Light. Titanium exhaust. Sticky tires. It’s aggressive, and it starts at £105,905. Yes. That high.
Power with Purpose
It sits on the backbone of the Emira Turbo SE. That means the 2.0-liter Mercedes-AMG four-cylinder. Good stuff. They tweaked the tune, bumped output to 414 horsepower, 500 Nm of torque. It shaves 0.1 seconds off the SE’s sprint.
3.9 seconds to 62 mph. Top speed holds at 186 mph. There’s no manual option here, just an eight-speed dual-clutch auto.
“More consistent performance in demanding conditions”
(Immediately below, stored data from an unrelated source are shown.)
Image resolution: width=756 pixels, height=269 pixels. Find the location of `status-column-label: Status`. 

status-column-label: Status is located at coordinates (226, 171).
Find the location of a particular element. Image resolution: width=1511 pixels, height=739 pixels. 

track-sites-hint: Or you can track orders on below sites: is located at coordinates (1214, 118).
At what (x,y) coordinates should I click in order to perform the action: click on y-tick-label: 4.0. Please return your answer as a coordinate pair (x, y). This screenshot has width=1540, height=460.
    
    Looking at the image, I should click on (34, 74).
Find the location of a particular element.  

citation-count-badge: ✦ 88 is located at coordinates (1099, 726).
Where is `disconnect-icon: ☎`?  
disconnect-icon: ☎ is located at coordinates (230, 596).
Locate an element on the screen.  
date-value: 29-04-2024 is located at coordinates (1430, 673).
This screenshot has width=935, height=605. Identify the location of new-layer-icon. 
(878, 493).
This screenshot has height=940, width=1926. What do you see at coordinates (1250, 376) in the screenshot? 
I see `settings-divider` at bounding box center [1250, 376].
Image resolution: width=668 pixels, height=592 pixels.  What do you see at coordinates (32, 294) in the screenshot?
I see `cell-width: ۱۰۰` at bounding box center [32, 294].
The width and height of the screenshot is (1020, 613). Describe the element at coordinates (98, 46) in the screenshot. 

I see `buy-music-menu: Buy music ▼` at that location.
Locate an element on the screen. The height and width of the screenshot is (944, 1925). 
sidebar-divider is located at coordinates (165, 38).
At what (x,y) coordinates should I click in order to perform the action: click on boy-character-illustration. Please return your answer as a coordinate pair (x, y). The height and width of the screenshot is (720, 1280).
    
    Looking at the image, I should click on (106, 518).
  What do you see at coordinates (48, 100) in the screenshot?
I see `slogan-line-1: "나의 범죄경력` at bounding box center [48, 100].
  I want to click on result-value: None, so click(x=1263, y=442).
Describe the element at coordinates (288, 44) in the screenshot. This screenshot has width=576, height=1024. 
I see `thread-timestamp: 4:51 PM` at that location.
Lotus claims airflow improvements by 15 percent. How? A new splitter. Bigger vents. Larger intakes. Extended sills. A sharper rear spoiler. All of it channels air better. Better cooling means you can hammer the car harder on track without it screaming heat. They dropped the ride height 5mm. Tighter. Lower. More serious.
Inside Out
It’s not just for the racers. The cabin stays plush. Twelve-way electric seats. Carbon fiber paddles that click satisfyingly when you shift. Luxury didn’t vanish while they focused on aerodynamics.
There is an option. A Lightweight Handling Pack. Drops 25kg. Adds 25kg of downforce. Yes, really. You get Multimatic dampers—two-way adjustable—titanium exhaust again, lithium-ion battery, more carbon bits. It turns the car into something sharper. Faster to think, faster to react. You’ll also get access to the ‘Lotus Track Performance’ app to time your laps.
Maybe that’s overkill. Or maybe it’s just what the sport needs.
The Look
Want it uglier? Or sexier? The Carbon Fibre Exterior Pack adds another splitter, sills, wheelarch vents, spoiler, diffuser surround. It changes the face entirely. There are sixteen paints, nine wheel designs. The new 20-inch forged alloy in satin dark grey stands out. Spoked. Heavy on presence.
Then there’s the roof. Or the lack of it. For the first time you can order a removable glass targa top. Take it off, stack it behind the seats, drive like the wind is your passenger. Price unknown. Lotus keeping that secret.
The Price of Entry
Here’s the rub. At over £105,000 it’s expensive. It’s £16,000 more than the regular Turbo SE. Nearly £10k above the old V6 model—the one with the six-speed manual that still exists.
People will buy it. Enthusiasts will forgive the cost for the purity of driving feel. Others will shrug at the price tag and keep scrolling. The choice remains open, much like that roof.